[HOW TO COMPLETE THIS TASK]:
What you return should be the exact lines from the one with "At what coordinates" to the end of the records below, both included, and no pictures.

START INPUT DATA

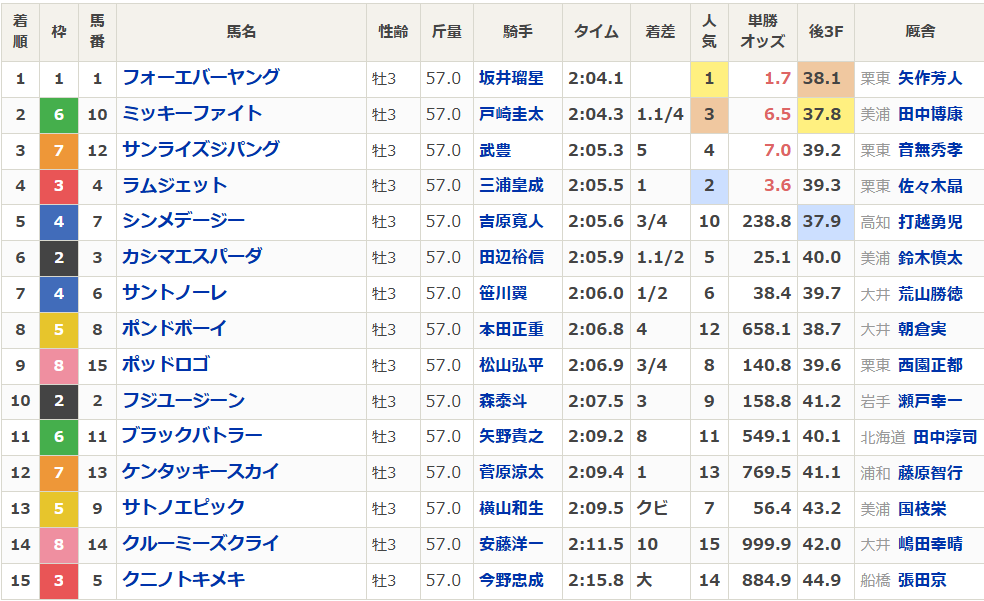This screenshot has width=984, height=601.
Task: Open horse link ミッキーファイト
Action: click(192, 114)
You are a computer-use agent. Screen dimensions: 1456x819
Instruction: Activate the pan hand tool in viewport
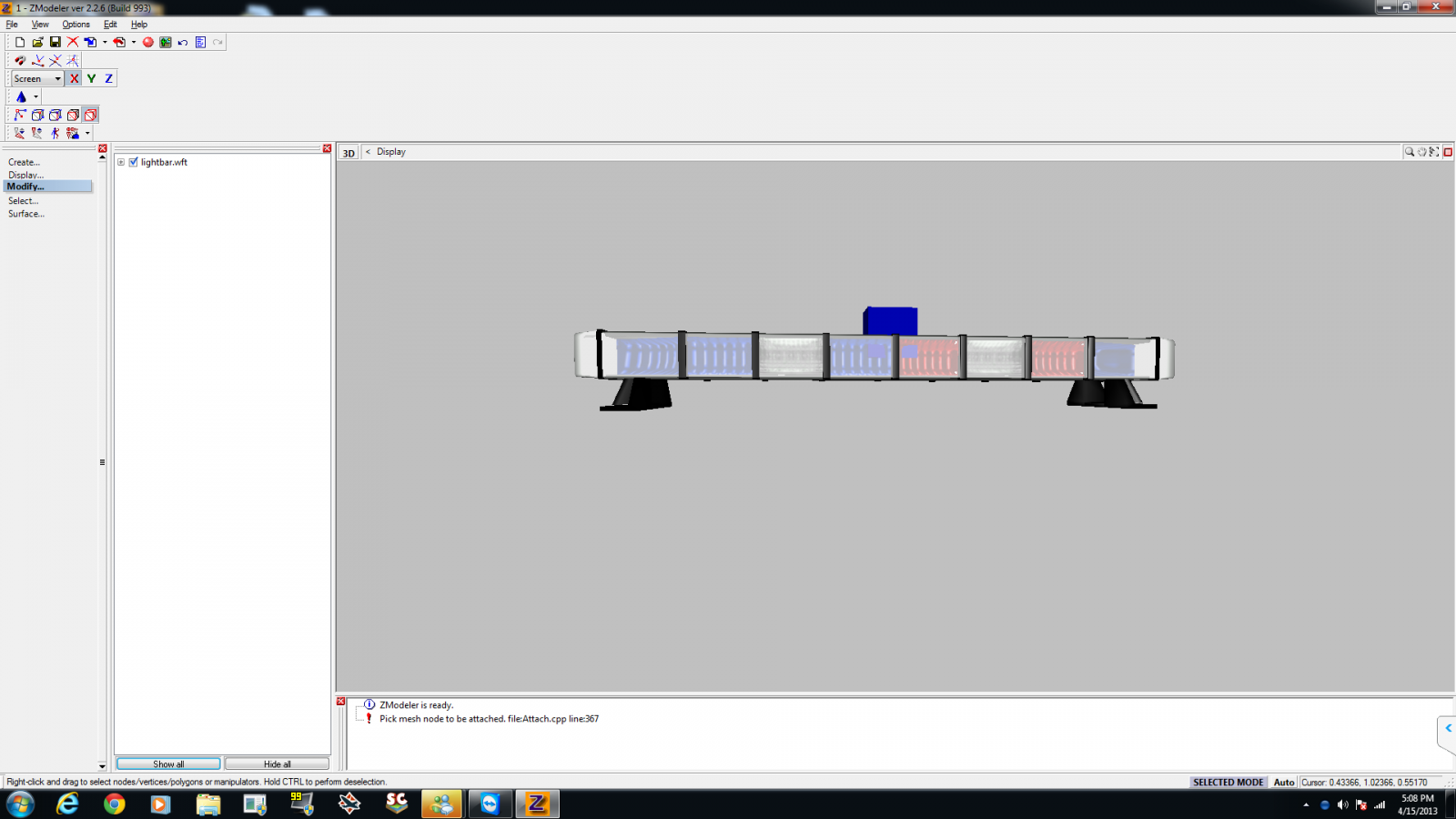(x=1421, y=152)
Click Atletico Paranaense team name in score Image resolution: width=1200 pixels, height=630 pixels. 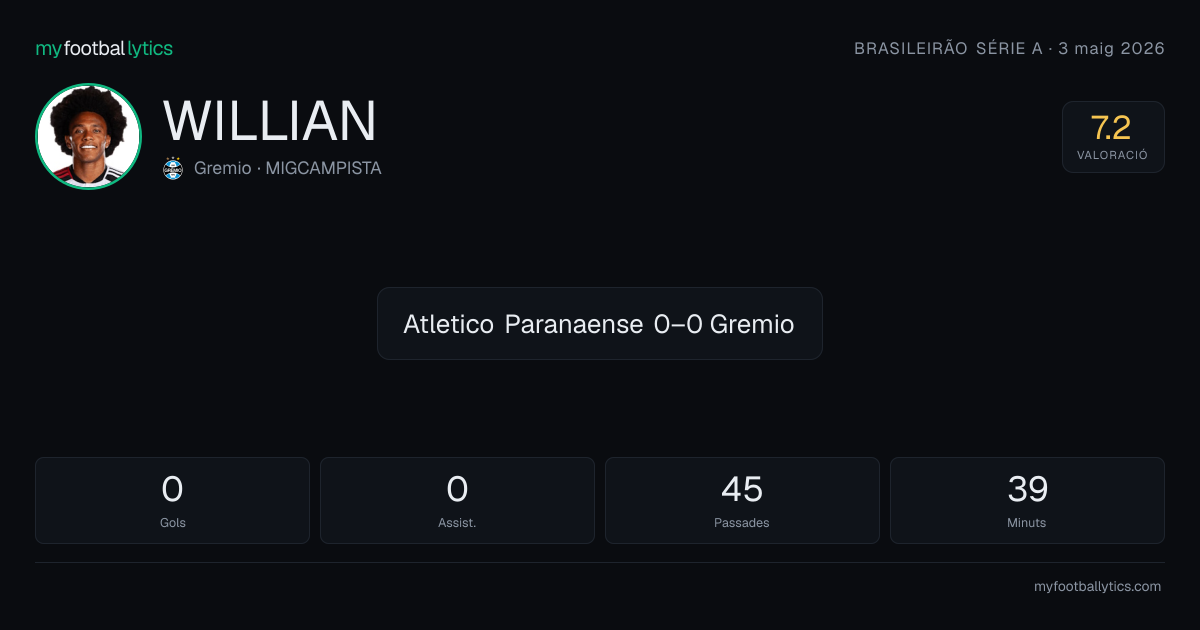(x=523, y=324)
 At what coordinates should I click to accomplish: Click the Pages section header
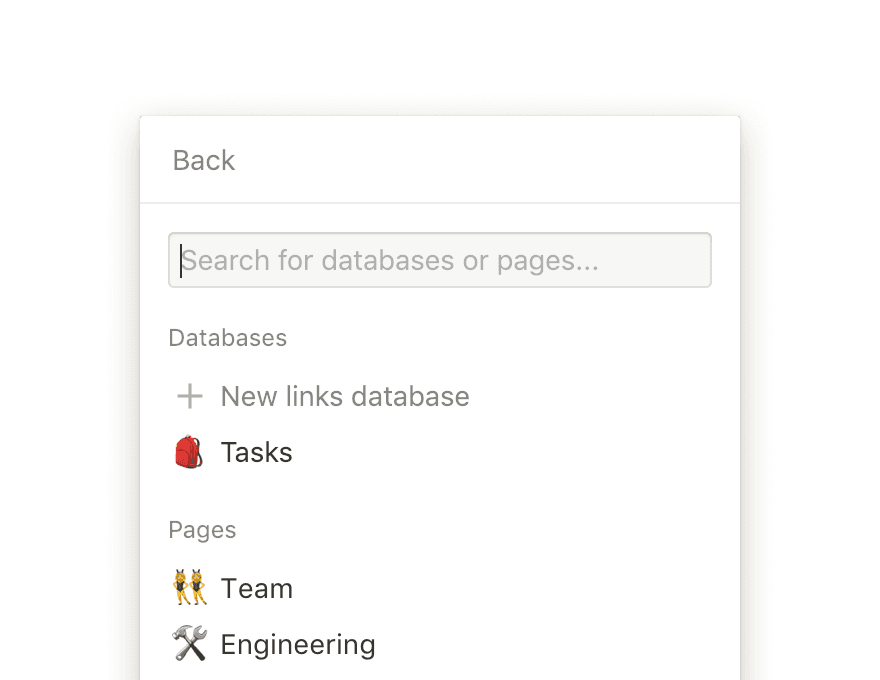tap(202, 530)

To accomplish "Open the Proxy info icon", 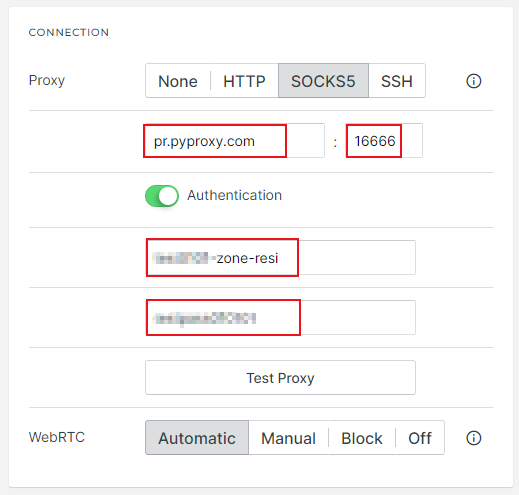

END INPUT DATA

[RESPONSE TO THIS EXERCISE]:
 At what coordinates should I click to accomplish: Click the Pages section header
tap(202, 530)

To accomplish "Open the Proxy info icon", 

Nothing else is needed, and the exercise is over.